We've been given more detailed instructions on the "back way out" by the cashier in the center. There are too many options and too few signposts, but we do eventually find ourselves on the right road. It takes a couple more miles to convince ourselves that it is indeed the right road, but we're heading in the wrong direction on it.

Goobang is an unassuming little park, at the least the couple of miles that we explore is. I think we saw more flora (wild flowers in bloom) than fauna (I saw one Sulphur-Crested Cockatoo, a couple of LBJs (little brown jobs) and one macropod, that's about it) but it was a pleasant enough interlude.

We're clearly out of the outback and into a more familiar-feeling deciduous woodland. It even smells of wood instead of heat.

We've only been back in the car a couple of hundred yards when we stop for our next obstacle: a long-necked (Murray River?) turtle has nearly completed its crossing. By the time we've stopped and grabbed the cameras it has made it to the grass verge.

Wayne picks it up (it's about 9 inches across) and puts it back on the road so we can photograph it. Big mistake. Huge mistake. The smell it leaves on his hands would gag the proverbial maggot. And it will not come off. Wayne described it as smelling like onions and something foul, but that's only headed in the general direction, it doesn't really get close to the target. We dig out soap from a bag, and pour precious water over his hands. He washes them thoroughly, twice, but even I can still smell it. We drive with the windows open for a long while, trying to resist the temptation to put his hands outside, which we've been warned is illegal in Australia.

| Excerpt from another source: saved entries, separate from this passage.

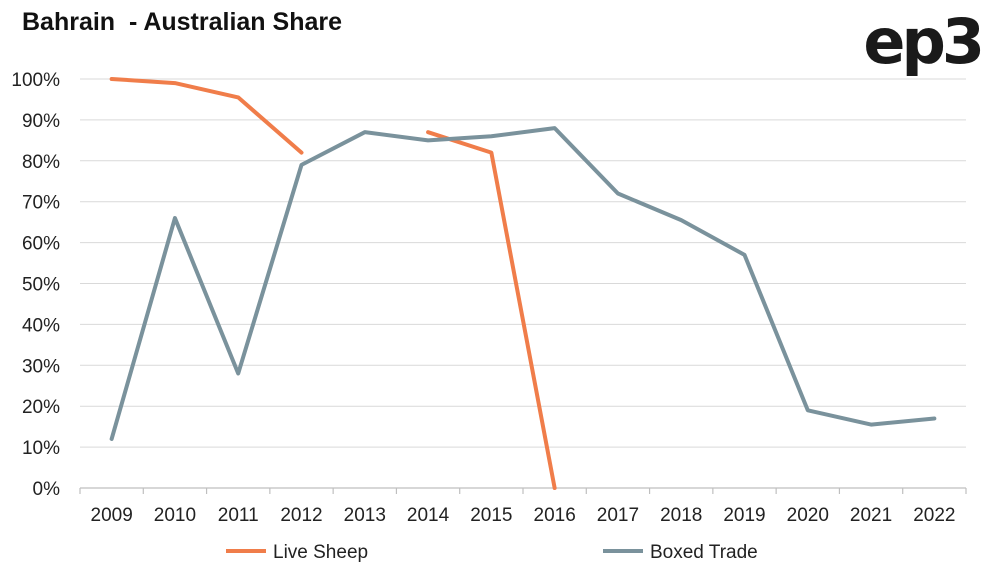  What do you see at coordinates (301, 516) in the screenshot?
I see `x-tick-label: 2012` at bounding box center [301, 516].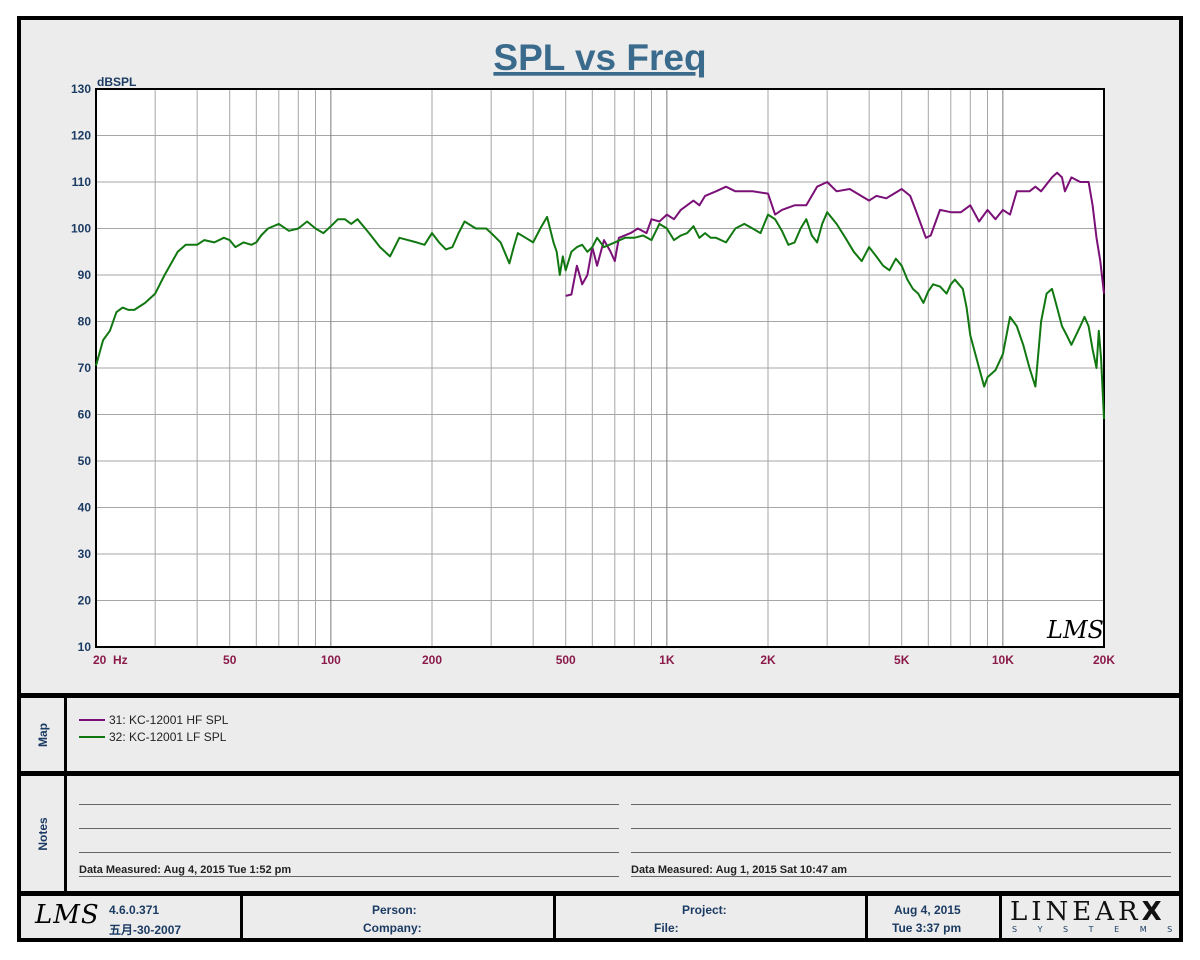  What do you see at coordinates (392, 928) in the screenshot?
I see `company-label: Company:` at bounding box center [392, 928].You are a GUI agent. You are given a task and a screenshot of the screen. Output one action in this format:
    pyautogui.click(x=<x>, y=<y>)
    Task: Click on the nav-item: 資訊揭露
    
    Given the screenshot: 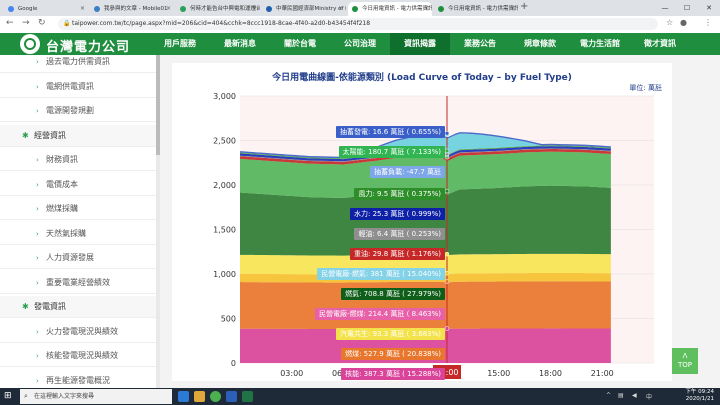 What is the action you would take?
    pyautogui.click(x=420, y=44)
     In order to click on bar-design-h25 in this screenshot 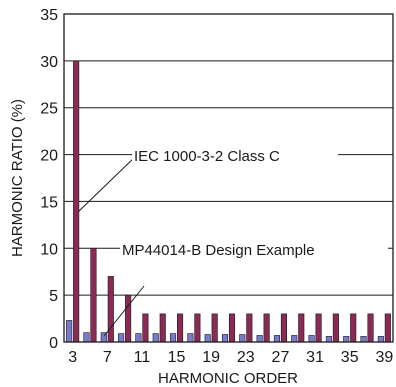, I will do `click(260, 339)`.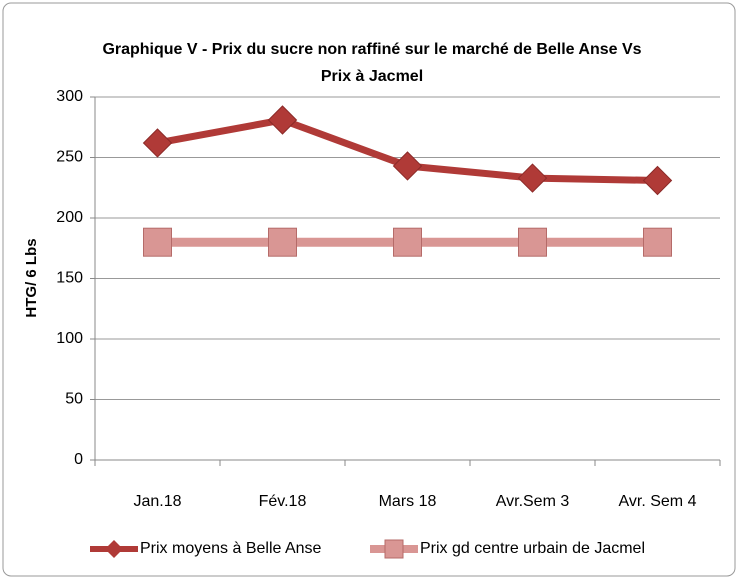  I want to click on x-tick-label: Fév.18, so click(283, 502).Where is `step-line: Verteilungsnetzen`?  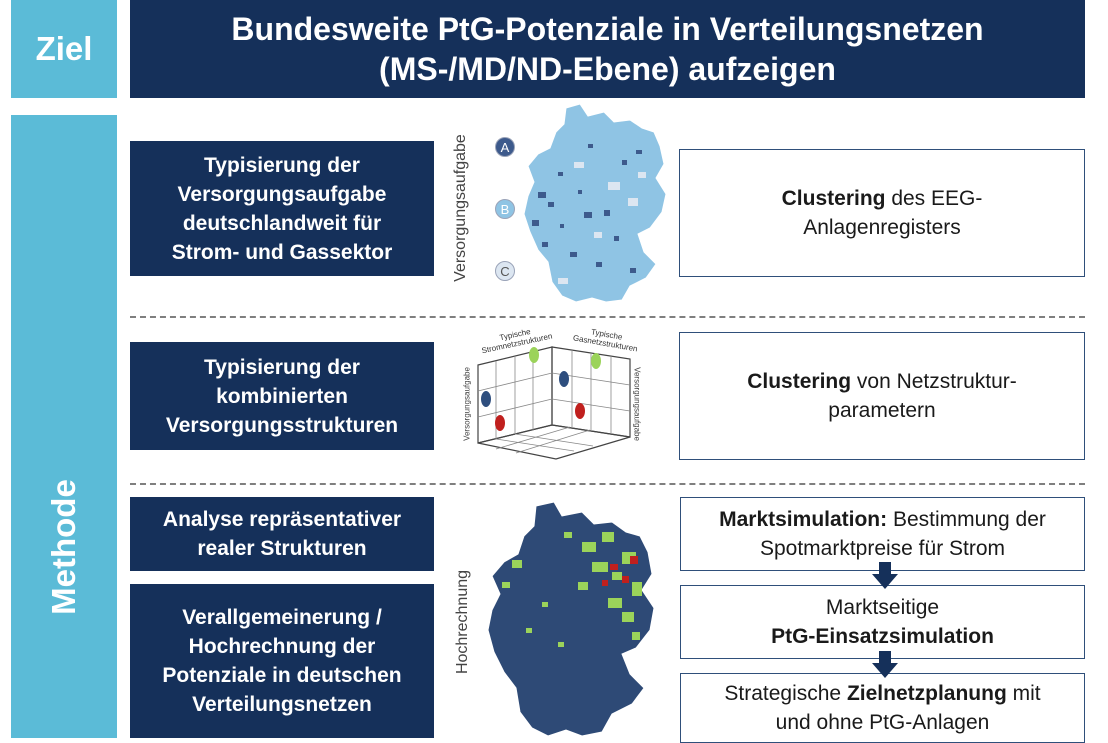
step-line: Verteilungsnetzen is located at coordinates (282, 704).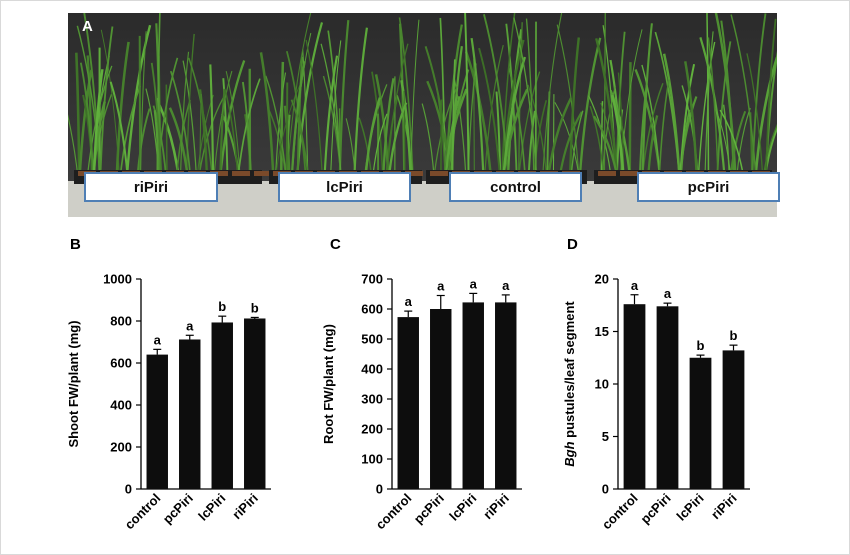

We're still on dirt roads making our way back to the highway when we come across what might have been the worst problem of our trip. Eucalypts are so famous for dropping limbs that they are unpopular in towns (they are not endeared by their untidy habit of shedding bark either). The limb that now obstructed the road ran right across it, and there was a ditch and a fence on either side to prevent our going around. Going back was not an option either—we calculated it was at least 50 miles around, and possibly a lot further. So there was only one option. Photograph it. Then try to move it. Luckily the pivot point was close enough to one end, and the limb was small enough in diameter that we we able to lift the other end, and wheel the whole thing to the verge in less than five minutes.

 

By the time we reach Katoomba even Toto would recognize that we're clearly back in Kansas. We're on a highway, there are exit ramps, we're in a line of traffic, and most dramatically, we're clearly into some serious hills. The exit for Katoomba takes a couple of viscous switchbacks to lose height off the highway and then drop us into town. We cruise down the high street and stop at the first hotel with a vacancy sign (we want to be able to walk to dinner). We check in, change, and head out to eat.

The receptionist said there were plenty of options, and we'd already noted a fish and chip place on our way through. We order fish and chips, then on finding it will take 10 minutes, we head back out again in search of beer. At the other end of the high street is a pub with a built-in bottle shop. We'd planned to stop for a couple, but now with our food waiting, we need to just grab some supplies and return. We were probably more than ten minutes, but we were not more than fifteen, yet we can't find the chippy. It's too simple a route for us to have genuinely lost it—we merely walked up and down the same street—so we just keep walking, but I walk right by it before realizing that they haven't moved, they have closed. All the lights are off, but the door is still open. The bloody 8pm rule works even here, a thriving metropolis less than 100 miles from Sydney? "No worries mates, your tucker's in the warmer." So we grab the bags and head back to our hotel room, which conveniently has a little kitchen area with a table and chairs. Not the best we've had, but at that point we're feeling pretty grateful to get anything. By the time we've dealt with the beers the idea of traversing the entire length of the high street again is too much, so we get an early night, which is a good thing because tomorrow morning I too have to get a dawn start.